Look through the entries below and copy exactly the part that begins with the line containing "Click the [[PageName]] code snippet" and ends with the line containing "all 14 comments". Do not copy the pictures.

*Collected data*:

----------

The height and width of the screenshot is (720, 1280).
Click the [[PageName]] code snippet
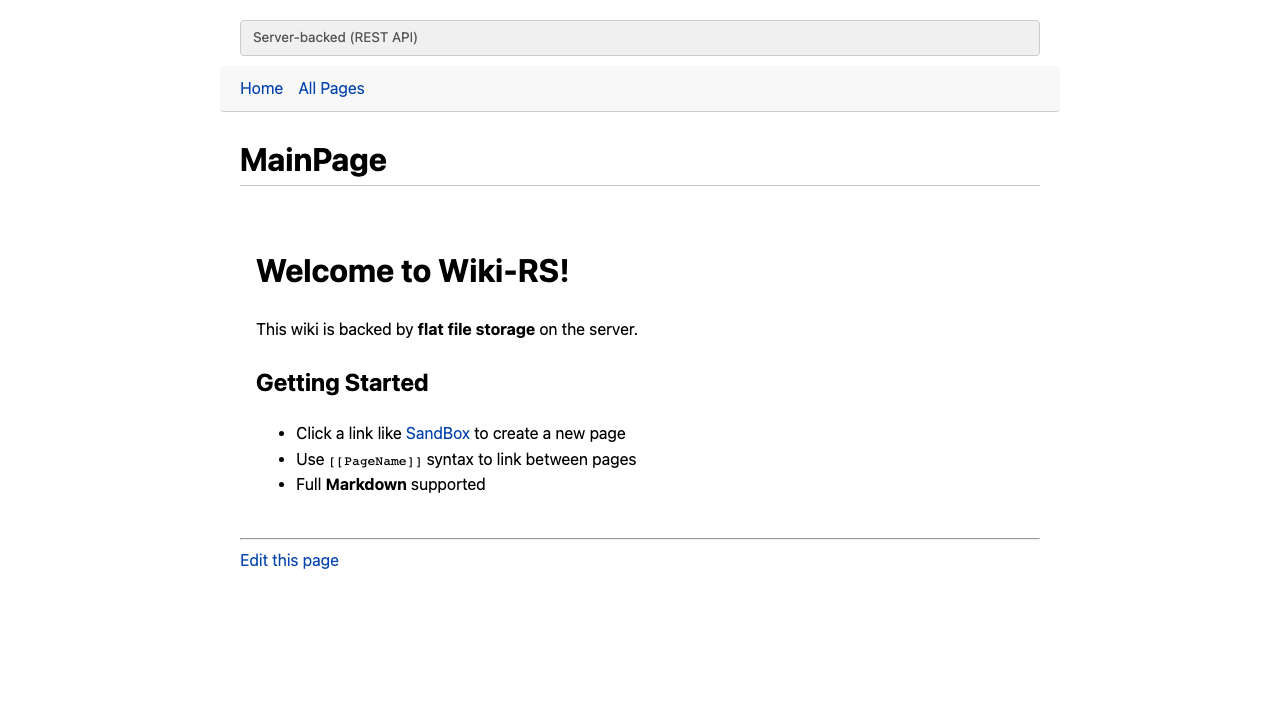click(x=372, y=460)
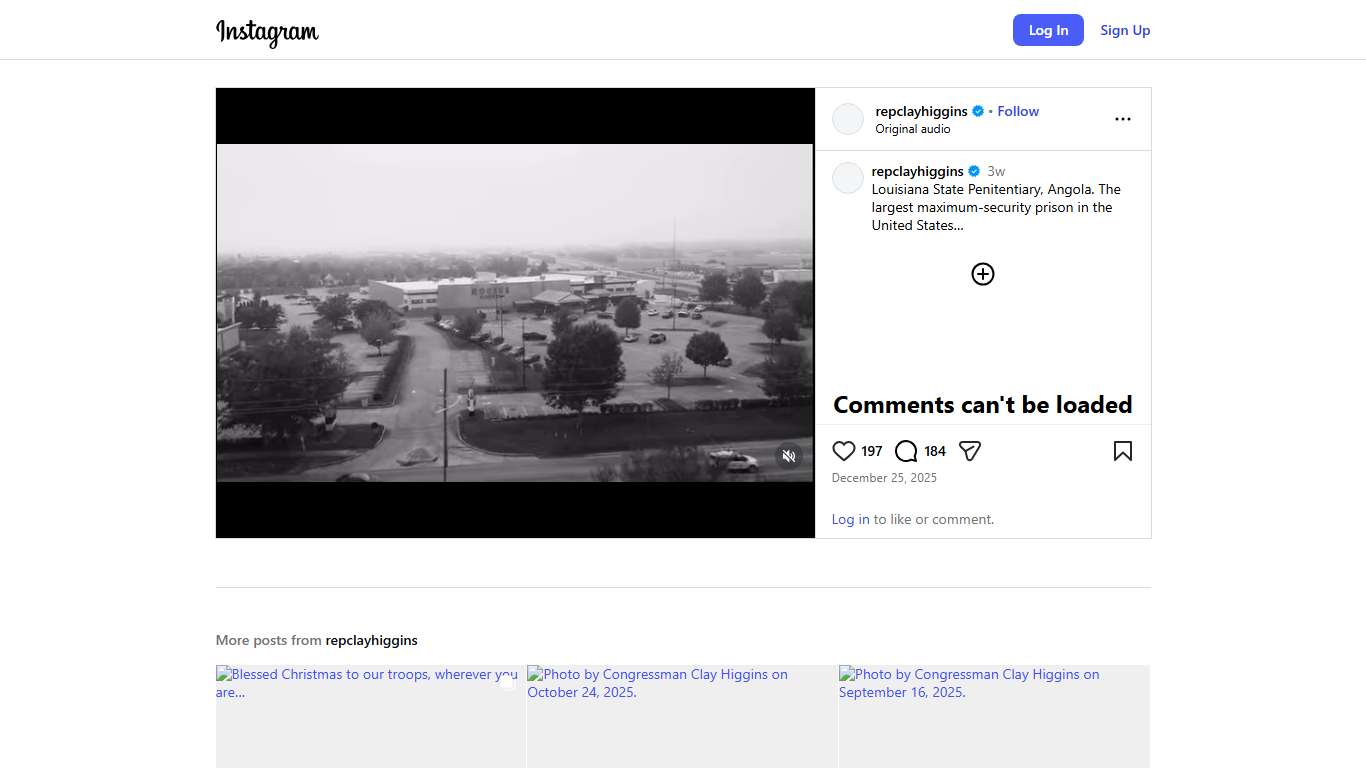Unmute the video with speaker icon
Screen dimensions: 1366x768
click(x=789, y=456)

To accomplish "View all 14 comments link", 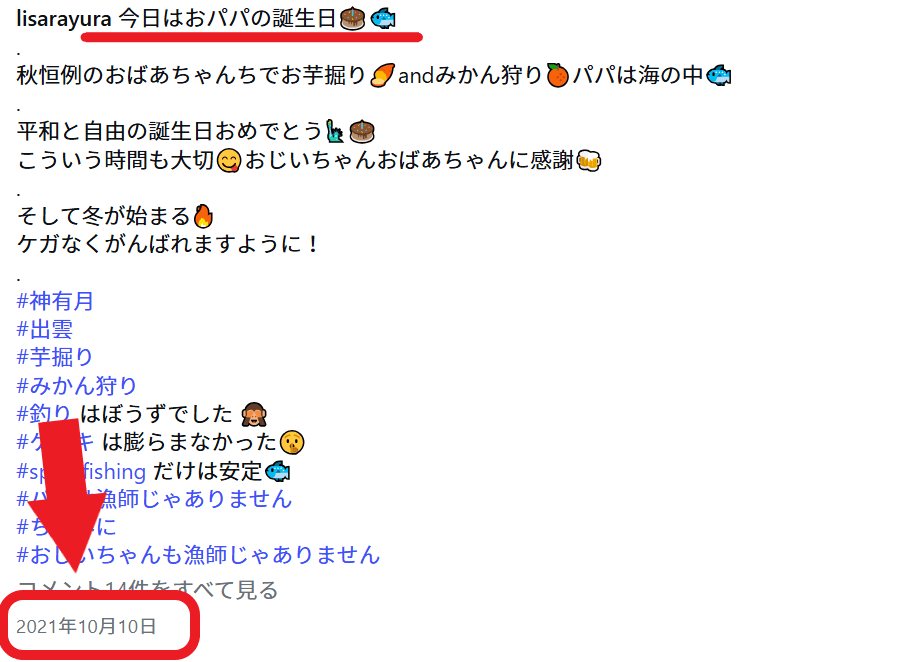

----------

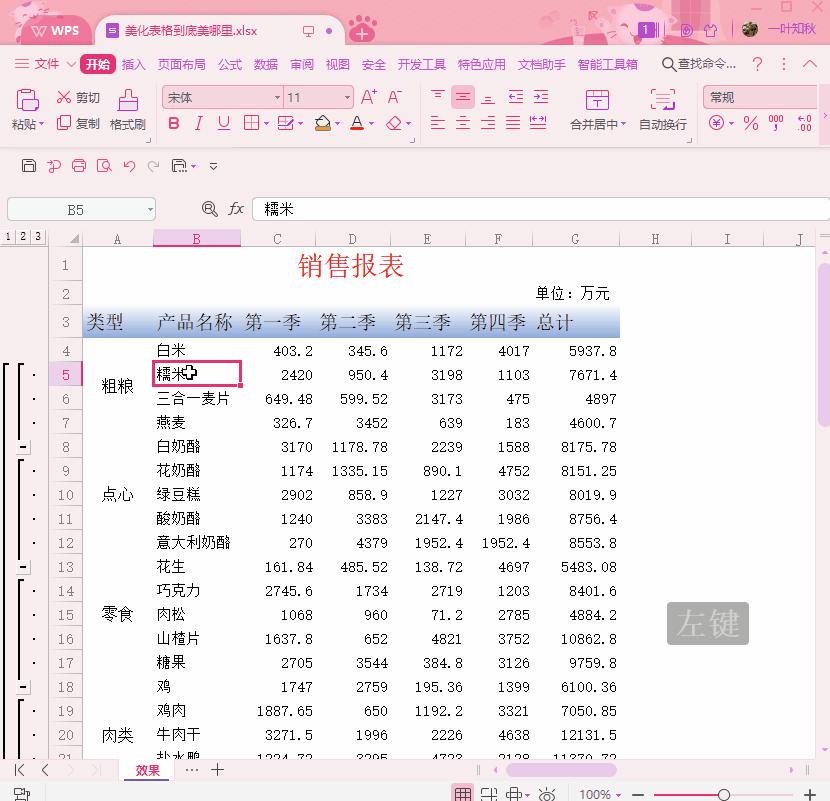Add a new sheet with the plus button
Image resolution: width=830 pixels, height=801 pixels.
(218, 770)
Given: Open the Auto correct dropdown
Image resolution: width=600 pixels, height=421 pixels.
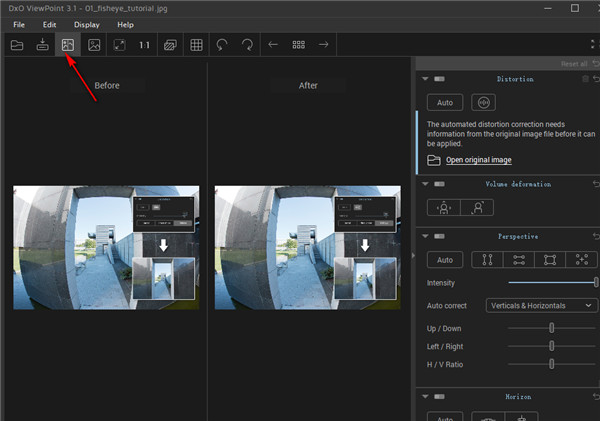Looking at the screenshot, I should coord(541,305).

----------

*Answer box*:
Click the [[PageName]] code snippet
click(x=372, y=460)
Unmute the video with speaker icon
Screen dimensions: 1366x768
click(x=789, y=456)

To accomplish "View all 14 comments link", 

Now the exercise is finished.